But what happens when you open a window? Two windows? Four windows?
At that point in the pile of questions, I could feel old instincts bubble up from the depths. The math behind those instincts—gone. Not completely, maybe, but like athletic activities the impulsive (muscle) memories are still there, even if the capacity is diminished. Also like athletic activities, you learn to distill the things you really need to do to compete from the entire set of things you can do. Can't jump over people in basketball? That's OK. Learn to fake, and then jump around the other players. Can't do all the calculus or finite element analysis anymore? That's OK. Focus on the parts of a problem that you know well, and tune your model for that.
Forget it. This is all a lead up to me drawing pictures to make sense of a problem:
The pictures are trash, but they conjured up long buried memories from differential equations and aerodynamics classes when I could (maybe) draw or code Real Solutions to airflow problems. The Real Solutions are gone. I haven't had to solve a differential equation since I don't know when. (This doesn't diminish the need to learn how to solve those problems. I want engineers that can solve the problems that I have for them, but I also want engineers who learned to survive through training that was harder than what they might see in the field.) But I could feel the intuitive solutions still. I could remember some of the effects of pressure and velocity—static points and choke points and so on.
I could remember, last semester of grad school, taking a boundary layer theory class. And even though it was one of the hardest classes I ever took, I did relatively well in it. Boundary layer theory isn't done—people are still working out why fluids behave the way they do when flows get closer and closer and closer to something that they have to flow over and and around. In that class with sometimes no definitive answers, we could go as far as we wanted to understand the problems we were presented with, and read as much as we wanted to write papers about what we encountered. For someone who likes to revolt against established systems, being asked to learn as much as I wanted was a gift compared to the rest of the classes that focused on scores for this and that rolling up to a composite score that would be compared to the rest of the class for a grade. Grades never interested me much. Picking up a skill or seeing how far I could run in a field was more interesting.
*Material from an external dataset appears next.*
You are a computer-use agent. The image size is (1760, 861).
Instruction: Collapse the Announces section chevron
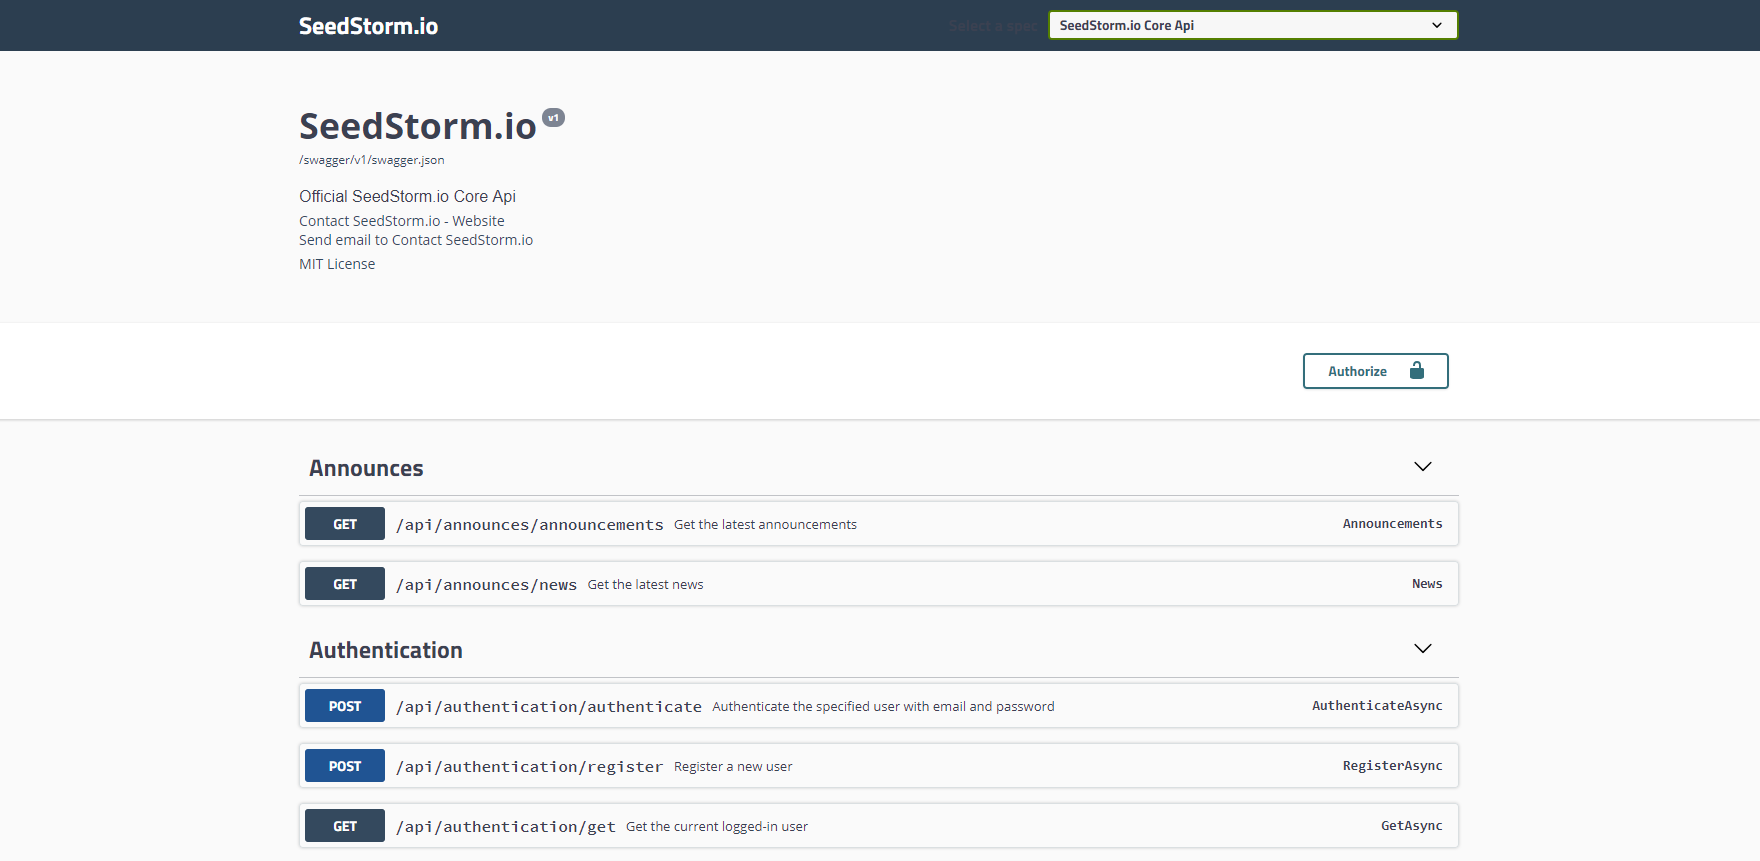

Flow. The physics are easy, and the implementation is hard. Part of me wants to sit down and read more about it—to see what I understand with an older perspective. The majority, though, would like to avoid pain.
Middle age is funny—a sort of recognition of the capabilities that are no more combined with a recognition of the capabilities I can't be bothered to care about—a sort of place where the flow encounters an immovable object and either redirects itself or stops, depending on the math that I am too tired to worry about.